▸ Problem requirements:
Put every line of the records below into a numbered list, leaving out blank lines. Omit the pictures from your list.

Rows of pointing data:
· · ·

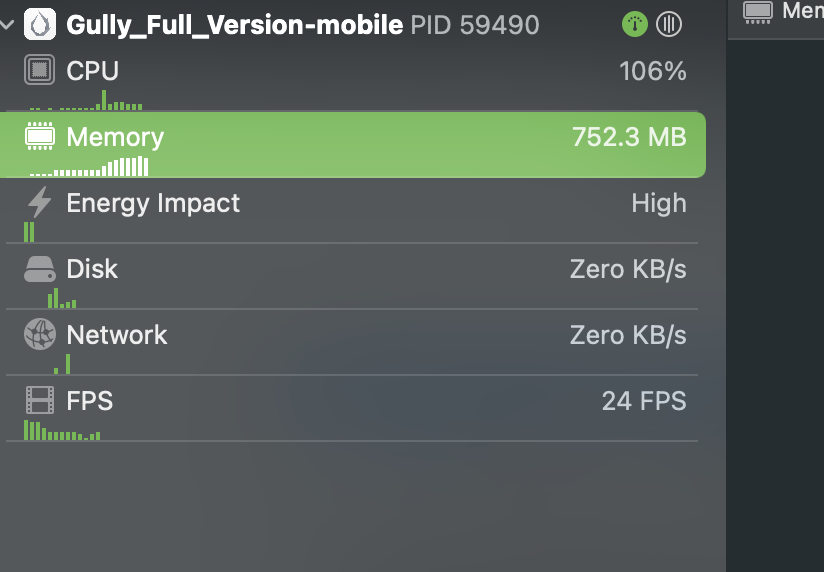The height and width of the screenshot is (572, 824).
Task: Click the CPU usage mini graph
Action: pyautogui.click(x=86, y=102)
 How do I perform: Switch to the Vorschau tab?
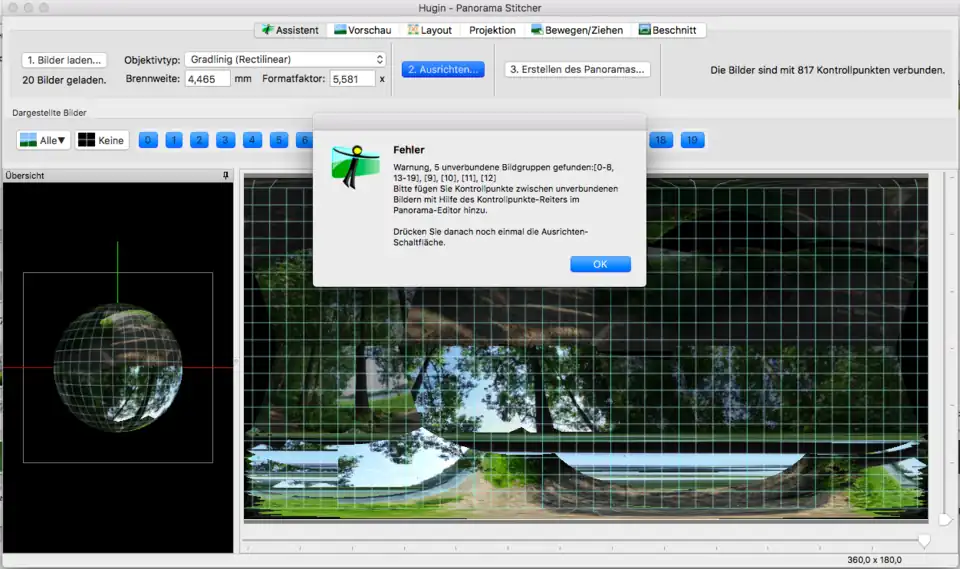362,30
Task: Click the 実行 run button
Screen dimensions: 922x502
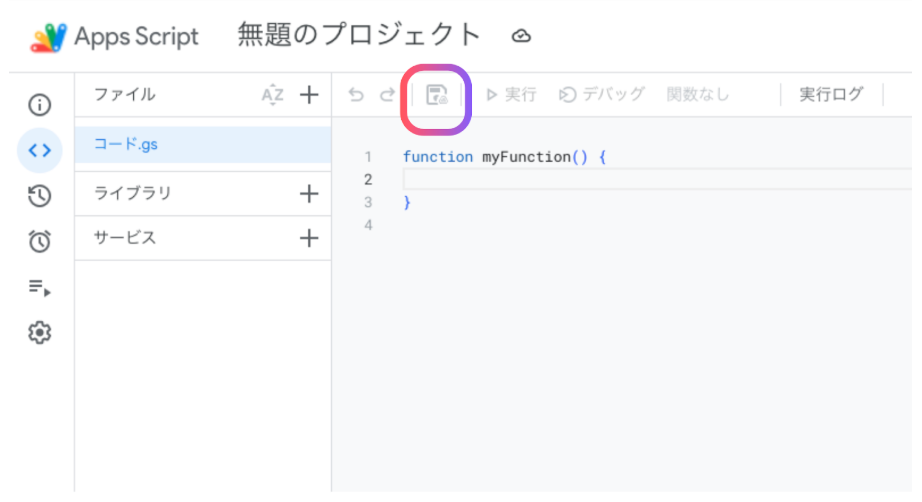Action: pyautogui.click(x=511, y=95)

· · ·

▸ Result for this task:
1. The height and width of the screenshot is (572, 824).
2. Task: Click the CPU usage mini graph
3. Action: pyautogui.click(x=86, y=102)
4.  How do I perform: Switch to the Vorschau tab?
5. 362,30
6. Task: Click the 実行 run button
7. Screen dimensions: 922x502
8. Action: pyautogui.click(x=511, y=95)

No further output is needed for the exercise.